Farmhouse. Mid-late C16 (possibly earlier core), C17 and early C18 improvements,
modernised circa 1970. Plastered cob on stone rubble footings; stone rubble and cob
stacks topped with C20 brick; thatch roof.
Plan and development: 3-room-and-through-passage plan house facing south and built
across a gentle hillslope. Unheated inner room at the left (west) end although the
first floor chamber is heated by a gable-end stack. Hall has a large axial stack
backing onto the passage. The service end room has a rear lateral stack against the
end corner. The original house was some kind of open hall house but since the roof
appears clean it was probably built with the hall fireplace. The inner room may
have been floored from the beginning but the stairs here are C20. It seems likely
that the west end here has been rebuilt reducing the size of the inner room which
may have been a heated parlour. The service end has been much-altered. The stack
has been inserted and this end subdivided. This may have happened in the early C18
but could be as late as the C19. The hall was floored over in the early or mid C17.
The house is 2 storeys.
Exterior: irregular 4-window front of mostly C20 casements, some with rectangular
panes of leaded glass. A couple maybe C18, and the hall window is interesting and
maybe early or mid C17; it is 4 lights with moulded oak mullions which have been
refashioned to flat faces in the early C18. Passage front doorway is C20 behind a
contemporary stone rubble gabled porch. Similar rear fenestration and similar C20
porch. Roof is gable-ended to left and half-hipped to right.
Good interior: retaining a good deal of early carpentry detail. The oak plank-and-
muntin screen along the lower side of the passage may be original. It is plain on
the service room side but the muntins are chamfered with straight cut stops on the
passage side. The doorway is the original but its head, either a low Tudor arch or
crank head, has been a little altered. The service room has plain carpentry detail;
both the fireplace oak lintel and crossbeam have rough soffit-chamfers. The hall is
good. The hall fireplace has Beerstone cheeks, moulded with triple rolls, and a
soffit-chamfered oak lintel. It looks like the oak lintel is secondary; maybe the
fireplace was altered when the hall was floored. Opposite at the upper end of the
hall is an oak plank-and-muntin screen similar to that in the passage and containing
a Tudor arch doorway. The crossbeam is soffit-chamfered with step stops. The inner
room has a soffit-chamfered axial beam with lambstongue stops on the hall end only.

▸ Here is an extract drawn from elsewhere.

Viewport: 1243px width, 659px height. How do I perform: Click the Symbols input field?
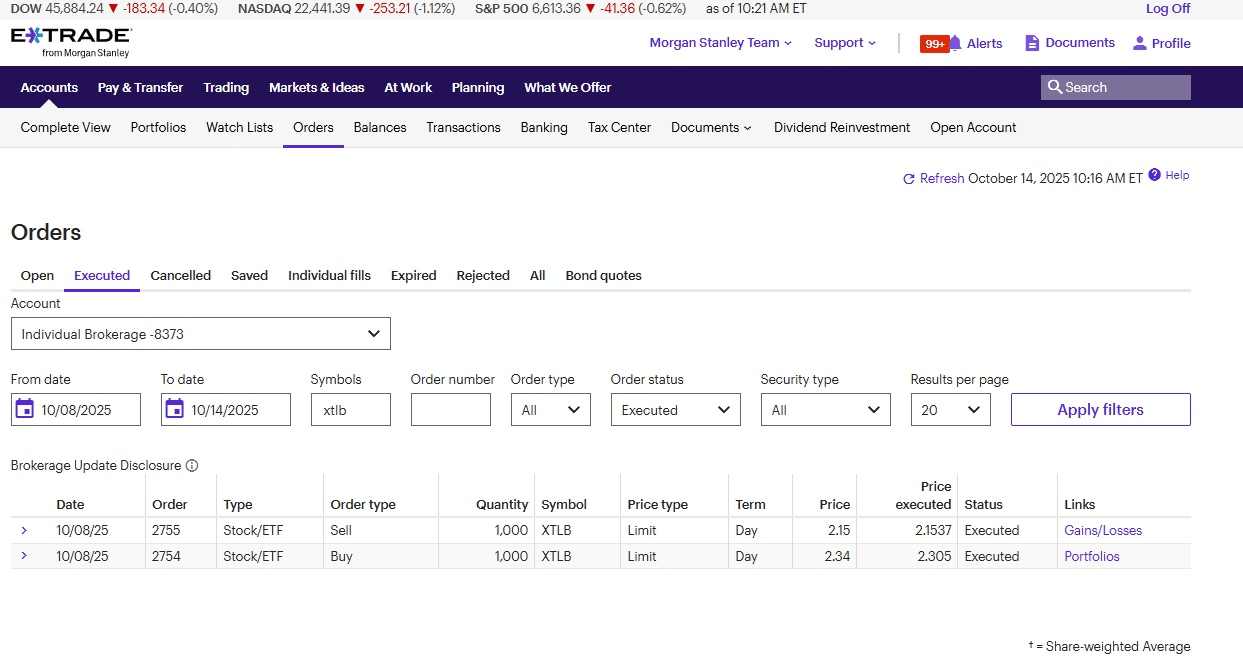[x=350, y=410]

No early carpentry is exposed on the first floor apart from the lower parts of the
original roof trusses; a series of clean side-pegged jointed crucks with cambered
collars.
The house was visited in 1985 by Commander EHD Williams who wrote a short account of
the house and drew a ground plan. His analysis of the building is similar to the
above although he suggested a starting date of around 1500.